The response of the hepatic insulin-like growth factor system to growth hormone and dexamethasone in calves.

Glucocorticoids inhibit postnatal growth and yet can stimulate the somatotropic axis around birth. The aim of the present study was to investigate the effects of dexamethasone on the somatotropic axis and on the responses of the insulin-like growth factor (IGF) system to growth hormone treatment in calves. Calves (n=24) were randomly divided into four groups. Group DX was injected with dexamethasone (30 micro g/kg body weight per day), group GH was injected with 500 mg slow-release bovine growth hormone at 14-day intervals, group GHDX was injected with dexamethasone and bovine growth hormone, and group CNTRL (serving as control) was injected with saline from day 3 to day 42 of life.

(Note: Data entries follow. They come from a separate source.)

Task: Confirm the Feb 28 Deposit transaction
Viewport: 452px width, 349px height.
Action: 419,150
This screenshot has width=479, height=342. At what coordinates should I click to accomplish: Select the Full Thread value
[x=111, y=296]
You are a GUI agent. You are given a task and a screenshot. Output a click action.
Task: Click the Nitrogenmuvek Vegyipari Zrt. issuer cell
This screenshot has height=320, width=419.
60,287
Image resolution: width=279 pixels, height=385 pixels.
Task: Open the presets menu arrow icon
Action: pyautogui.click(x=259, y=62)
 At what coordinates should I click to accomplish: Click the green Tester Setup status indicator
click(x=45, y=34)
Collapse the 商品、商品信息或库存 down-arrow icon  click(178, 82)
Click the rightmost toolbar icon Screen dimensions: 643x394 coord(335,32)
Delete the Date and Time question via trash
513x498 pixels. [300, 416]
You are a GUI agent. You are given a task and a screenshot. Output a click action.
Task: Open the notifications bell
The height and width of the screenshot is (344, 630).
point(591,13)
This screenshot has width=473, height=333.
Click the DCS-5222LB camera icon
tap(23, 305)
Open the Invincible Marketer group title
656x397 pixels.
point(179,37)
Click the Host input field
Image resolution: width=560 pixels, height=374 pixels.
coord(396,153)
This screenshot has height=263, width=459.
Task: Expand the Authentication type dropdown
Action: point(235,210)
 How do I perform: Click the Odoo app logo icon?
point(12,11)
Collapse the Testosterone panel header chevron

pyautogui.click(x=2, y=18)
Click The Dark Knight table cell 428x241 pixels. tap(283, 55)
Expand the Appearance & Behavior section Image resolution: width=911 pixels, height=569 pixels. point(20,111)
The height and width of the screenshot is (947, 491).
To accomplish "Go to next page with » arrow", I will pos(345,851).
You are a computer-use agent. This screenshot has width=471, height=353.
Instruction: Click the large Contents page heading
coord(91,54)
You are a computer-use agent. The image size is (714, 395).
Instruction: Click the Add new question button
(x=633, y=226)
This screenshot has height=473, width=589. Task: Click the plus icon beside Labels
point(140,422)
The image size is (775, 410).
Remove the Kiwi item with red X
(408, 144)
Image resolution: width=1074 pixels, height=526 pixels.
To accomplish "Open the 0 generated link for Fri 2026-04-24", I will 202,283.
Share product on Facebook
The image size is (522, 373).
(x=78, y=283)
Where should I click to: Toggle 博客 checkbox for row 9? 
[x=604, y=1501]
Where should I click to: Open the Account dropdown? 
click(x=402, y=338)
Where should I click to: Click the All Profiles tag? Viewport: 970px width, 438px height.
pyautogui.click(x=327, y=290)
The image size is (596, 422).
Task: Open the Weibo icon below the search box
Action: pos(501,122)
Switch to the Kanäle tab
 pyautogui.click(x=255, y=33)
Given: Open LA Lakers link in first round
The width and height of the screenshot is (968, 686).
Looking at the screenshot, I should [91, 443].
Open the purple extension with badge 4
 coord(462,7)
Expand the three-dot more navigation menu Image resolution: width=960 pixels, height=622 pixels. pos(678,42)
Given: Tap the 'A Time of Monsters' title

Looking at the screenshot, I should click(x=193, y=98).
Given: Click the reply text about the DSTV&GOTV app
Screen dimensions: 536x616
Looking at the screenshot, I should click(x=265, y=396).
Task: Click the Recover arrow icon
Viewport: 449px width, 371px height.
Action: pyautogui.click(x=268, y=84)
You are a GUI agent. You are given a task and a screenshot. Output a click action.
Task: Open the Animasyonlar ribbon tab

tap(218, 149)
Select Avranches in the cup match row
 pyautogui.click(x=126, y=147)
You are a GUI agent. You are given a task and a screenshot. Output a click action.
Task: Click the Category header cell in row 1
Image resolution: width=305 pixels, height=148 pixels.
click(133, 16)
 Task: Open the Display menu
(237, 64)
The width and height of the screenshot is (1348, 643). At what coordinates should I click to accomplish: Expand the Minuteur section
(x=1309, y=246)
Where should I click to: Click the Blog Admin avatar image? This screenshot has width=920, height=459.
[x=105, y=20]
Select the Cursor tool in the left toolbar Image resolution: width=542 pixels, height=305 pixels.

Blood samples were taken on day 3 and blood and liver samples were obtained on days 7, 14, 28 and 42. Body weight increased in the CNTRL and GH groups up to the end of the study and in the DX and GHDX groups up to the fourth week. Dexamethasone treatment decreased (P<0.05) plasma IGF binding protein (IGFBP)-1 on days 7 and 14, but increased (P<0.05) plasma IGFBP-1, decreased (P<0.05) plasma IGF-I and IGFBP-3, and decreased hepatic mRNA for growth hormone receptor (GHR) and IGF-I on day 42. Growth hormone treatment increased (P<0.05) plasma growth hormone concentrations on days 7 and 14, tended to increase (P<0.1) plasma IGF-I concentrations on day 42, and increased (P<0.05) hepatic mRNA levels of GHR on day 14 and IGF-I mRNA levels on days 7 and 14. The combined dexamethasone and growth hormone treatment increased plasma growth hormone concentrations on day 7 and resulted in the highest plasma concentrations of IGF-I and IGFBP-3 (day 7 to day 28) as well as the greatest abundance of hepatic GHR (day 14) and IGF-I (days 7 and 14) mRNA. Plasma IGFBP-1 concentrations in the GHDX group behaved in a similar manner as in the DX group. In conclusion, the response of the somatotropic axis to growth hormone treatment could be greatly enhanced by dexamethasone treatment during the neonatal and early postnatal period, but body weight gain was not improved. Dexamethasone alone inhibited the somatotropic axis and postnatal growth after the first Month of life.